Un pomeriggio di sole e relax si è trasformato in una sequenza da brivido per i frequentatori del Parco Maugeri, nel quartiere Libertà di Bari. Intorno alle prime ore del pomeriggio, all’interno di una delle aiuole del giardino pubblico, alcuni cittadini si sono imbattuti in un teschio umano, parzialmente nascosto tra la vegetazione e ritrovato presumibilmente da un cane.
Il macabro ritrovamento ha immediatamente gettato i testimoni nel panico. Sul posto, a seguito della segnalazione al numero di emergenza, sono intervenuti tempestivamente gli agenti della Polizia Locale che hanno provveduto a isolare e transennare l’intera area botanica, allontanando i curiosi per consentire i rilievi in sicurezza.
Nel giro di pochi minuti il giardino è stato raggiunto dagli esperti della Polizia Scientifica e da un anatomopatologo incaricato dalla Procura. I tecnici hanno effettuato una minuziosa ricognizione del terreno circostante alla ricerca di altri resti ossei o di elementi utili a dare risposte a quello che, a tutti gli effetti, si presenta come un vero e proprio giallo urbano.

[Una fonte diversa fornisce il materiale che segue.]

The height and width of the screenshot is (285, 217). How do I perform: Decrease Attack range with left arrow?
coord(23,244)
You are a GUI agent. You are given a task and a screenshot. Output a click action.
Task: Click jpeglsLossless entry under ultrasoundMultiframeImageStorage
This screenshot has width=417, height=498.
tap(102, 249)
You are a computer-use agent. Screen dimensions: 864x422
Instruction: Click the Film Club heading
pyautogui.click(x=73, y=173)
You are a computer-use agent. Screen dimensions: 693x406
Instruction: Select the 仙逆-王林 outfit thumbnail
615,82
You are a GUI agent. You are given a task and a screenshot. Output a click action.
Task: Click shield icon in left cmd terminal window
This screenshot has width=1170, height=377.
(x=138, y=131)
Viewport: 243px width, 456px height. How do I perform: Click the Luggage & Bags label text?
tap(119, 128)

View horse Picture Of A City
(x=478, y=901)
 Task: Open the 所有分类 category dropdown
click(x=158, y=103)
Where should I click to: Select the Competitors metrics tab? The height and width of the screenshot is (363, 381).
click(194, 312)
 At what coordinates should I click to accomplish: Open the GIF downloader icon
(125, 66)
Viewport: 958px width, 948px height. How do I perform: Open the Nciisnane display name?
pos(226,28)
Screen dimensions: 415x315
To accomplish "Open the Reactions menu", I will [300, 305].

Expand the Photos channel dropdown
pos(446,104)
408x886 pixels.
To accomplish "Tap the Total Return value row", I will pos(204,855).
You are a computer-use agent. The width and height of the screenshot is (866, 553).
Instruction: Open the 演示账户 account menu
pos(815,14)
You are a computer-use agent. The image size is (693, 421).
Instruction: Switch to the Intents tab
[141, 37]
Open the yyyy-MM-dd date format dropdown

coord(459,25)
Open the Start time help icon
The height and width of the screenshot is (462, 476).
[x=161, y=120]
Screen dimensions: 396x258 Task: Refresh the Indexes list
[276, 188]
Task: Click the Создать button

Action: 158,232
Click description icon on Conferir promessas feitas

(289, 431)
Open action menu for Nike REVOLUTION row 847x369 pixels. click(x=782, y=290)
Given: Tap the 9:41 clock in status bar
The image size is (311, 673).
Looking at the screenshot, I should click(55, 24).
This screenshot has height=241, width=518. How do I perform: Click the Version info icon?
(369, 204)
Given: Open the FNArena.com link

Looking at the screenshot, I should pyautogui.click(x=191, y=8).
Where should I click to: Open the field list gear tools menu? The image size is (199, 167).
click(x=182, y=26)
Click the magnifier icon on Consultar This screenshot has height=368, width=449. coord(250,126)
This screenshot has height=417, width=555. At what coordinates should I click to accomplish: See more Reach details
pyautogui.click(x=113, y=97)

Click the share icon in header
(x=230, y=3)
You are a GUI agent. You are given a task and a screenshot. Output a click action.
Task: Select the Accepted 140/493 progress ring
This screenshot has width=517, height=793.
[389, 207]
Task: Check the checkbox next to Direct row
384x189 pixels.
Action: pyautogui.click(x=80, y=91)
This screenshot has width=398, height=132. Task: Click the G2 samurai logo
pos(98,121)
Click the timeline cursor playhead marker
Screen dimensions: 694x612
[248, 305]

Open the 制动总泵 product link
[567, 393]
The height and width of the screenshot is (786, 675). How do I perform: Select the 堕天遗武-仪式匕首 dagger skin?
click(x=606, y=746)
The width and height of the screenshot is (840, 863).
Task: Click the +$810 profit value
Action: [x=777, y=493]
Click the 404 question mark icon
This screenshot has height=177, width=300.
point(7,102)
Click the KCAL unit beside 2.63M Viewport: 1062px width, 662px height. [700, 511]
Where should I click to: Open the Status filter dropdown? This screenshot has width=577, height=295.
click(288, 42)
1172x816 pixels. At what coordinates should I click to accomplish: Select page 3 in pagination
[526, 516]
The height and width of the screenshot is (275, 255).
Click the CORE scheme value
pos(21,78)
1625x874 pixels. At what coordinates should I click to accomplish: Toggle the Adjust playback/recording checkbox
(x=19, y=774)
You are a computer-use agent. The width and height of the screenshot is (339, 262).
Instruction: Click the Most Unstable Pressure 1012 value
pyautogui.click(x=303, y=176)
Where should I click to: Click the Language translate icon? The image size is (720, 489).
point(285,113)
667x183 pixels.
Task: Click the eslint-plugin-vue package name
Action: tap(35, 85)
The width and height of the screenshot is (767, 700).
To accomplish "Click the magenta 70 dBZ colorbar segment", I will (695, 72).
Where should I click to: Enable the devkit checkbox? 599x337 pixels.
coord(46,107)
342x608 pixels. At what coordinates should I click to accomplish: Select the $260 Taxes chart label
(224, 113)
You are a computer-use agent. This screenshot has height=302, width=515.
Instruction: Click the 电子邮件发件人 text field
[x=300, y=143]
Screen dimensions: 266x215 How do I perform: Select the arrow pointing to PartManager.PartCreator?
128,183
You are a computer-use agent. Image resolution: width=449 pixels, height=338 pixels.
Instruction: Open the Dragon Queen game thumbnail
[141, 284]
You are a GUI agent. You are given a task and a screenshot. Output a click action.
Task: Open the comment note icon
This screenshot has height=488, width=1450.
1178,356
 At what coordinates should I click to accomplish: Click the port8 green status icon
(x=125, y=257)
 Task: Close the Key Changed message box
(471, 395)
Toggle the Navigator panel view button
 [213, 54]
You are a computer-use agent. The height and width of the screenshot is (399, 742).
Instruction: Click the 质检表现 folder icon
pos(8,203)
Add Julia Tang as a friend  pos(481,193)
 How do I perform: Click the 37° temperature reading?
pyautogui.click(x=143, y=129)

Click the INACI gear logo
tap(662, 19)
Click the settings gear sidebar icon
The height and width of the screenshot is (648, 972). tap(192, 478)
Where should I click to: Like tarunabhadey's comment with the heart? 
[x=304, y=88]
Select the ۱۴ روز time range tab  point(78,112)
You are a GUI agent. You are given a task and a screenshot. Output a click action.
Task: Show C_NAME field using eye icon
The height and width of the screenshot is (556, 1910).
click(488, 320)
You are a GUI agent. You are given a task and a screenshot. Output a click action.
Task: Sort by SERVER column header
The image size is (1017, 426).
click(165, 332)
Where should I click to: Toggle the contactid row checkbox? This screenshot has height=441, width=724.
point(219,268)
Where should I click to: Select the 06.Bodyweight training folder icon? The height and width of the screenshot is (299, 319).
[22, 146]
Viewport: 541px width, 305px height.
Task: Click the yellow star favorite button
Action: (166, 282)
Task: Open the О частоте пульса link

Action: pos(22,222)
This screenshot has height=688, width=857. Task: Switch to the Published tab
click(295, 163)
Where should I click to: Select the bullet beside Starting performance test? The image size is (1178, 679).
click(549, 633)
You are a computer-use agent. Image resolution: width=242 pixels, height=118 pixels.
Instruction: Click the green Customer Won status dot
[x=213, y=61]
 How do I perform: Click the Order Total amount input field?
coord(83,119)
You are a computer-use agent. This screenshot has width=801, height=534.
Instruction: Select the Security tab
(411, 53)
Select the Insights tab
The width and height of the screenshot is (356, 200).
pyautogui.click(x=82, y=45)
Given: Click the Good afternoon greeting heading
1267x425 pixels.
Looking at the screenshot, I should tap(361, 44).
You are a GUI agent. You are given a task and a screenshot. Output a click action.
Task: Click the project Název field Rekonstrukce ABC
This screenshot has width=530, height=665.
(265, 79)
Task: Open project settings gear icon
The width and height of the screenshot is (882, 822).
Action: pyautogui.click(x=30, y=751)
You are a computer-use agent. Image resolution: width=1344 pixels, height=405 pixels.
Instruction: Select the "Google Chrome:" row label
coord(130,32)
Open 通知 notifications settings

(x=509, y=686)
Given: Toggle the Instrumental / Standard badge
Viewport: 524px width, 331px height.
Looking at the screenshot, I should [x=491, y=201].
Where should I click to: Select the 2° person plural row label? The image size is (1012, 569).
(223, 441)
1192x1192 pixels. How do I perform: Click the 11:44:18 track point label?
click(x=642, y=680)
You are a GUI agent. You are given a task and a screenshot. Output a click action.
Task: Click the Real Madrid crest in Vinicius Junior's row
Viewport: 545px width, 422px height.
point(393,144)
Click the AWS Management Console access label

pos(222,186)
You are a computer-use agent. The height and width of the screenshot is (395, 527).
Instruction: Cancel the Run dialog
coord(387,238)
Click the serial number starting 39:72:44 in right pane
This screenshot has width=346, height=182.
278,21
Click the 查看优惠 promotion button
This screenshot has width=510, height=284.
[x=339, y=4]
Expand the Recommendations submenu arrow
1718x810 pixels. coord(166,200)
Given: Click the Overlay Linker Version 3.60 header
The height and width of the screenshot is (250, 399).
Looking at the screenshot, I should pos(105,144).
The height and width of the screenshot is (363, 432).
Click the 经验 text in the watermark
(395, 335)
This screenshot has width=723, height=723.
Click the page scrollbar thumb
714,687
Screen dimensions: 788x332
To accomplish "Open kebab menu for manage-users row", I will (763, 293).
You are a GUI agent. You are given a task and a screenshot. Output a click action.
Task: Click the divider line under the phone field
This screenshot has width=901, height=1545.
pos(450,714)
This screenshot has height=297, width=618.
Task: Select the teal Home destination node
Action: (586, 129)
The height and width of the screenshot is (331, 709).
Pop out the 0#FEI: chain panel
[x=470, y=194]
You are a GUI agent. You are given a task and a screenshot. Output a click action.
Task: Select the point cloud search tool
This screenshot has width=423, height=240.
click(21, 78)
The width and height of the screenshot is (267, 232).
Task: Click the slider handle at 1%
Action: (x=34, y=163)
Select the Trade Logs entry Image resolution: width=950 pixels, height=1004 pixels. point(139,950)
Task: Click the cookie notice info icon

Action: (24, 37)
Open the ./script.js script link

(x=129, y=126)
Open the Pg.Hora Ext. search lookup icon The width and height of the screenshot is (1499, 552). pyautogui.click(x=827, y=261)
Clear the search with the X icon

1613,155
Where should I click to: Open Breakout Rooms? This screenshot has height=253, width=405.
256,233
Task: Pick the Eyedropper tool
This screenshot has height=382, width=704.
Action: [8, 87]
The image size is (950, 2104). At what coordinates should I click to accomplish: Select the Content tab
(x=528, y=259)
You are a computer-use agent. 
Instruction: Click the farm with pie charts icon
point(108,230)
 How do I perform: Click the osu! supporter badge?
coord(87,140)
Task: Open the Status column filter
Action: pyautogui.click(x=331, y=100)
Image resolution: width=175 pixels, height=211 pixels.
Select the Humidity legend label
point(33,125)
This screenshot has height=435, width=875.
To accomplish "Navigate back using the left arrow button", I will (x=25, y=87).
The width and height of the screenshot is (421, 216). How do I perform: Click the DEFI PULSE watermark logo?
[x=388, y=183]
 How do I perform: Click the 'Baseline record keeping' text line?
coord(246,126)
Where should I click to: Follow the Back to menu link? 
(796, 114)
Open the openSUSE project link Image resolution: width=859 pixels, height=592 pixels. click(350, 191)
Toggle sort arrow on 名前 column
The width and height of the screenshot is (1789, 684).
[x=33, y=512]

Al momento gli inquirenti mantengono il più stretto riserbo, precisando che non si esclude alcuna pista. Secondo le primissime testimonianze raccolte tra i residenti della zona, ancora sotto shock per l’accaduto, la parte ossea della testa appariva integra e aveva ancora l’arcata dentaria attaccata. Un dettaglio anatomico fondamentale, quest’ultimo, che potrebbe rivelarsi decisivo per gli esperti forensi al fine di estrarre il DNA o confrontare le impronte dentali con i database delle persone scomparse.
Resta da capire come i resti siano finiti in un parco così frequentato: se siano riaffiorati dal terreno a causa delle recenti piogge e dei lavori di manutenzione, o se qualcuno ce li abbia deliberatamente depositati nelle ultime ore. Il teschio è stato prelevato e trasferito presso l’istituto di Medicina Legale del Policlinico di Bari, dove sarà sottoposto ad accertamenti approfonditi per stabilire il sesso, l’età della vittima e l’epoca della morte. Le indagini sono in pieno corso.